Добавить в цитаты Настройки чтения

Страница 4 из 41

Иной раз думаешь, нужны ли здесь одеяла, ведь и в голову не придет укрываться, даже ночью. На самом же деле для миллионов бенгальцев одеяло — это и штаны, и рубашка, и пол, и потолок. Мы видели лагеря беженцев на окраине Калькутты. Тысячи импровизированных палаток из ящиков, бамбука и тростника. Большинство из них сейчас уже пустует, люди возвращаются в родные места, но там, где еще живут, крышу неизменно образует одеяло. На каждом его углу надпись «Made in India» — «Сделано в Индии».

Мы после этого по-другому взглянули на наши одеяла. Они поплотнее индийских, и шерсти в них побольше, а вот надписей — никаких. Кстати, я обратил внимание и на американский «релиф»: даже на банках со снятым молоком изображено рукопожатие светлой и смуглой рук на фоне звездно-полосатого флага. И надпись: «В дар от американского народа». На нашей же сгущенке: «Молоко незбиране з цукром». Сейчас в Бангладеш десятки тысяч человек учат русский язык, но вот украинский знают, пожалуй, немногие.

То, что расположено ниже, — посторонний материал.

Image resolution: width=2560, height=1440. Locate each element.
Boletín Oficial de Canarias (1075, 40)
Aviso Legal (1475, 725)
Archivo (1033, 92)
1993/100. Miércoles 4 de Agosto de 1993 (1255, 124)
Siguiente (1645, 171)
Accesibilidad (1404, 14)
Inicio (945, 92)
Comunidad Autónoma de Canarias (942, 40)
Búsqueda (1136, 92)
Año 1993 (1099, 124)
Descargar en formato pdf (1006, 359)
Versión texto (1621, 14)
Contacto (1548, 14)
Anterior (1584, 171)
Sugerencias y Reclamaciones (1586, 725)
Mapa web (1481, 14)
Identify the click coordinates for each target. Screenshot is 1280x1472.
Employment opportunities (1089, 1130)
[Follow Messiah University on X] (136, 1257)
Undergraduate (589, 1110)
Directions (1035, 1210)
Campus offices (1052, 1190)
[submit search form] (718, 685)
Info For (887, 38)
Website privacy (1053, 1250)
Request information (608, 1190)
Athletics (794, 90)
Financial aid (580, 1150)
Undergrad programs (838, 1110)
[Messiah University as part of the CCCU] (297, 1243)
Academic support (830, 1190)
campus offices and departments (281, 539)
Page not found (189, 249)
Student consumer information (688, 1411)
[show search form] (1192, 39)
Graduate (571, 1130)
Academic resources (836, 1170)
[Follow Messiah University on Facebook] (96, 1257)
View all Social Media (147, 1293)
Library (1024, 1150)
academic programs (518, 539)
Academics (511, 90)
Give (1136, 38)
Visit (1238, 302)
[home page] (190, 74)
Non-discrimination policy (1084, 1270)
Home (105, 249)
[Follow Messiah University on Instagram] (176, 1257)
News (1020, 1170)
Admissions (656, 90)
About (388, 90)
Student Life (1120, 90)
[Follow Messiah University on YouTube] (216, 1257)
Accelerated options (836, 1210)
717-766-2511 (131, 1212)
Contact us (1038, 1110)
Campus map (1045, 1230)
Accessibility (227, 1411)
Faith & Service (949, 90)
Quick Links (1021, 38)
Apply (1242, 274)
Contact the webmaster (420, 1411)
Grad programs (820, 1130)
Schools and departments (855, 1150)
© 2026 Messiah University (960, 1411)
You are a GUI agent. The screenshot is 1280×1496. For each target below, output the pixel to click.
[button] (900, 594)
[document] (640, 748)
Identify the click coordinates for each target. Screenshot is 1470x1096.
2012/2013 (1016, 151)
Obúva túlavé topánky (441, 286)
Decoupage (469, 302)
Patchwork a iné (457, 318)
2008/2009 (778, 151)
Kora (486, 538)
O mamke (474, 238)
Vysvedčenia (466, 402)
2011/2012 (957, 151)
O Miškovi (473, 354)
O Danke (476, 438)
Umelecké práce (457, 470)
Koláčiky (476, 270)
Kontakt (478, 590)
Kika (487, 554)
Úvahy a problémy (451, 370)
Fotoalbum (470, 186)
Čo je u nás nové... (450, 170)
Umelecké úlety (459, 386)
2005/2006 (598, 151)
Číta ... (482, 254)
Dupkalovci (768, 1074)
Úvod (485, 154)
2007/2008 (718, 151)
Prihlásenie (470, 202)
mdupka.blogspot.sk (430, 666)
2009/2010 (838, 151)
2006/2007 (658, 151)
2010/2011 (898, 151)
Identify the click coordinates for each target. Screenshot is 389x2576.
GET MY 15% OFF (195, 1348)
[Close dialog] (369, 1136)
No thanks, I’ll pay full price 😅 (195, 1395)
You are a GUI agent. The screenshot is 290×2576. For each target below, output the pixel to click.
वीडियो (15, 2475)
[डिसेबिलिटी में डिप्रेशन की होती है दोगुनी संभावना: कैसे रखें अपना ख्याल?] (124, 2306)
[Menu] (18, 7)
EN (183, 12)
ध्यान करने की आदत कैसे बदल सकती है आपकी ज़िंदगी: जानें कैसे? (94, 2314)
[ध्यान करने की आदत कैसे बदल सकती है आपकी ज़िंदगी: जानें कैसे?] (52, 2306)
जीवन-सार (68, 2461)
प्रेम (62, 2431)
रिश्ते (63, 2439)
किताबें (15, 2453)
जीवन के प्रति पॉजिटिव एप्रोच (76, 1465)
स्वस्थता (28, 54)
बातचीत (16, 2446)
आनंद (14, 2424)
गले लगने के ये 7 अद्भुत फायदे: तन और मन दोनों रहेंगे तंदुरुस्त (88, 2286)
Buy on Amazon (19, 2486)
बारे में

В конечном счете дело, конечно, не в этом. Жители Хили, которые окружили вчера трибуну и слушали речь руководителя нашего отряда профессора Тарасова, никогда не забудут, кто в трудную минуту протянул им руку помощи. И те сотни бедняков, что ежедневно приходят в «релиф-пункт» за молоком, детским питанием, что получают одеяла и медикаменты, они тоже не забудут...

Я стою рядом с нашим переводчиком Хусейном, помогаю раздавать продукты, слежу, чтобы не оттерли стариков и женщин с детьми на руках. До чего же все они худы! Тут сказывается и постоянное недоедание, и частые кишечные заболевания. Ведь подпочвенные воды подходят к самой поверхности, колодцы мелкие, вода не успевает отфильтроваться. Кипятить не на чем.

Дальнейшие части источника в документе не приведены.